Low Frequency Oscillator (LFO)

A low-frequency oscillator (LFO) signal is used to modulate the cutoff frequencies of the filters. The effect is that the frequency of the output changes in time as its cutoff frequencies grow and decay with the LFO. LFO can only be applied if filtering is applied, otherwise there is no effect.
LFO wavetables (sine, square, triangle, and sawtooth) were populated in the same for-loop along with the sound wavetables. When LFO is activated, the cutoff frequencies are calculated in real-time by multiplying their base (user input) value by an intermittently sampled LFO wavetable. Thus, the cutoff frequencies change with time according to the selected LFO waveshape.

Envelopes (ADSR)

Each time a user touches a key, and the associated note frequency is selected, ADSR (Attack-Decay-Sustain-Release) is applied. An attack parameter is applied immediately to the amplitude of the output note: this quickly increases the amplitude to a peak. Once the output amplitude reaches a desired peak “attack” is over, and “decay” begins: the amplitude of the output quickly decreases to a desired level. Following “decay”, the output amplitude is “sustained” so long as the user continues touching the same key. After the user releases the selected key, “release” is used to slowly decrement the output amplitude of the note until it reaches zero (i.e. no longer played). ADSR is implemented using checking which key is “selected” by the user and applying a series of amplitude increments on its amplitude.

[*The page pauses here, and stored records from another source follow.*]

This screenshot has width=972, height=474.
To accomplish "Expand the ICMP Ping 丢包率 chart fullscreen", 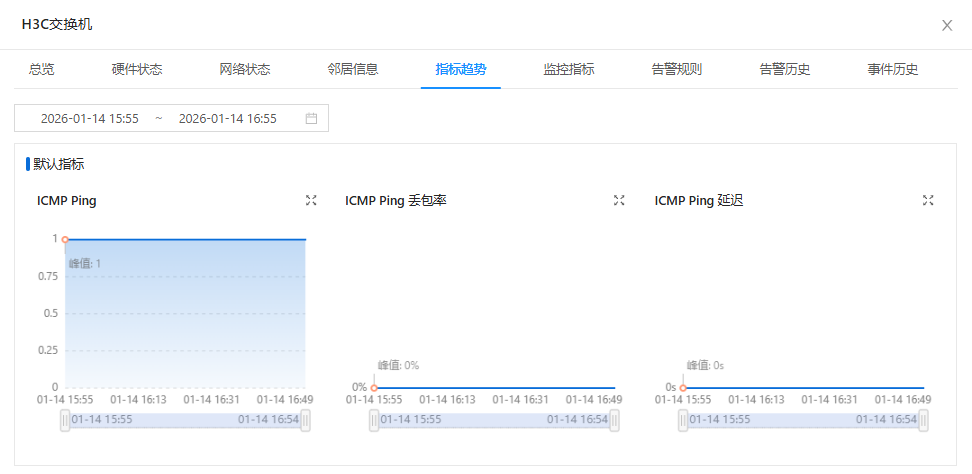I will coord(619,200).
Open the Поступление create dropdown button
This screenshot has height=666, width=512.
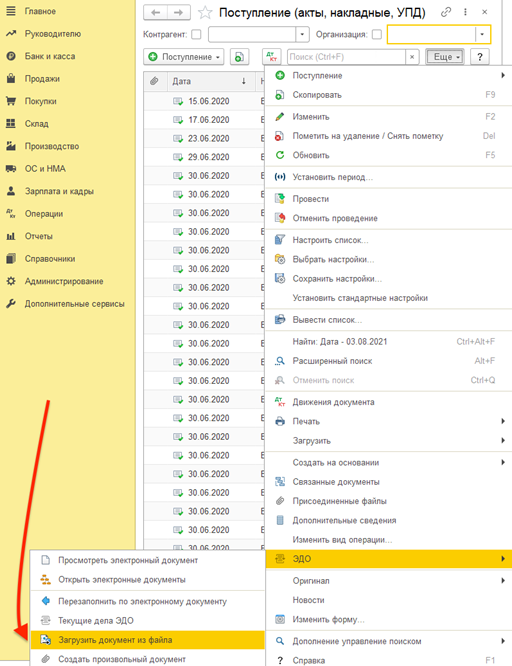pos(184,56)
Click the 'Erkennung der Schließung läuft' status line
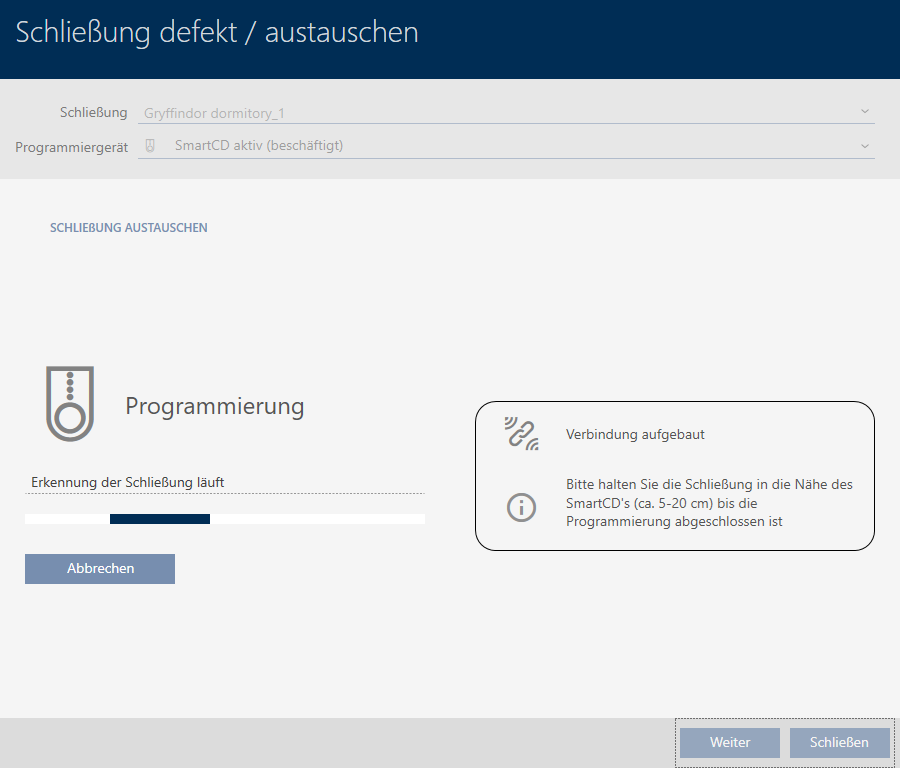The height and width of the screenshot is (768, 900). (127, 482)
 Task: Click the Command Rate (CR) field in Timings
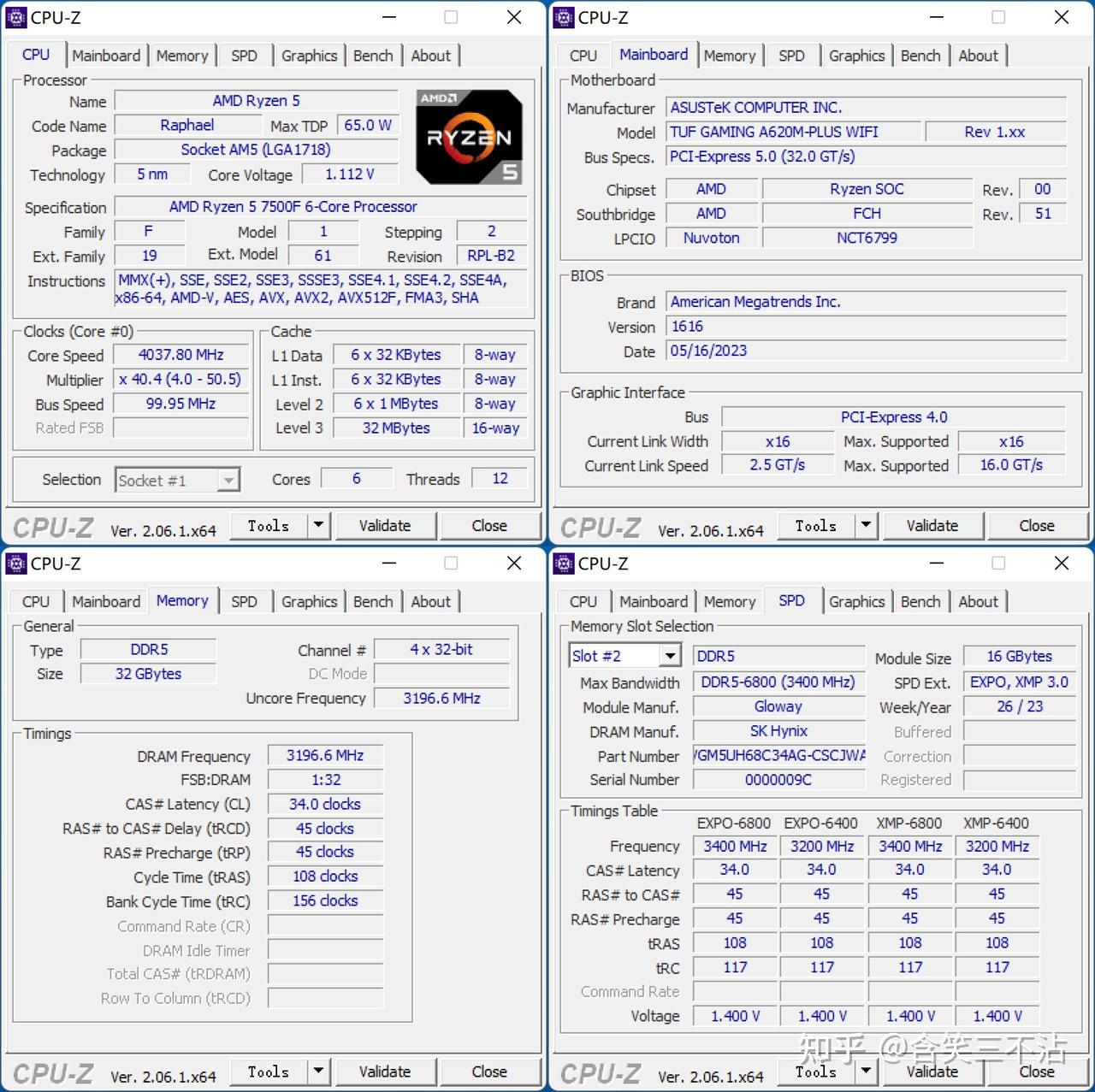click(325, 925)
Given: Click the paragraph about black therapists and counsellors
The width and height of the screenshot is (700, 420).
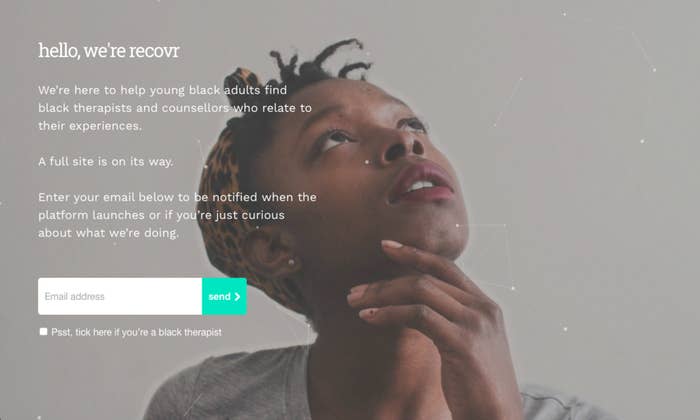Looking at the screenshot, I should click(x=175, y=108).
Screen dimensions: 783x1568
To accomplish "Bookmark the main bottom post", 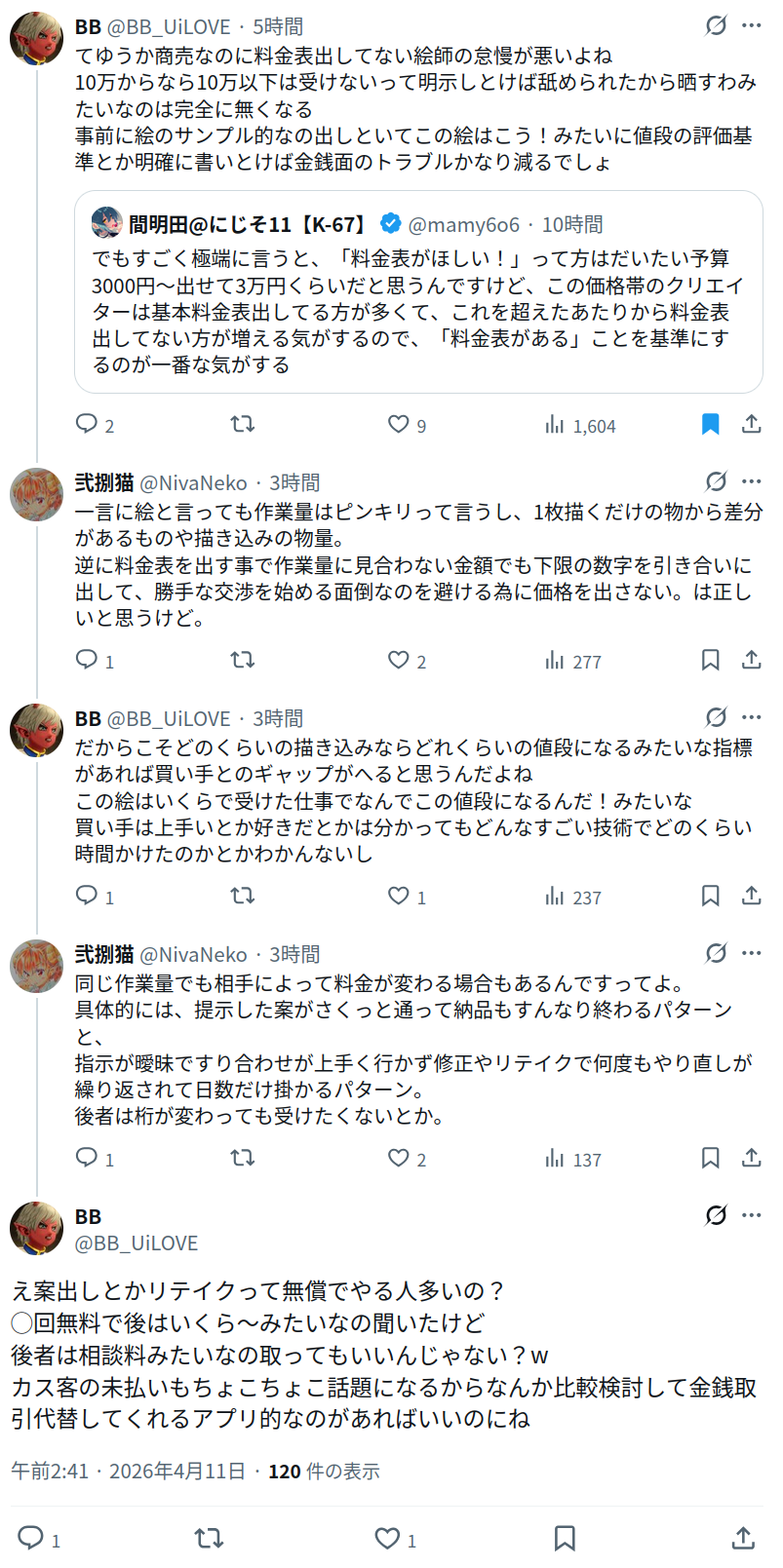I will [565, 1538].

Thin Film Transistor Display (TFT)

The TFT was used to display sound parameters so the user would have an indication of what they were changing and what value they were setting it to. Functions were written to write to the TFT and later linked up with their respective variables. This allowed for decoupling during the coding process. The TFT library used came from a previous student’s project. The link to it is here.

Capcitive Touch

The capacitive touch library used can be found here. The sample code was modified for our uses. This was done by increasing the number of activated sensors to all 12, and placing all their needed parameters into an array.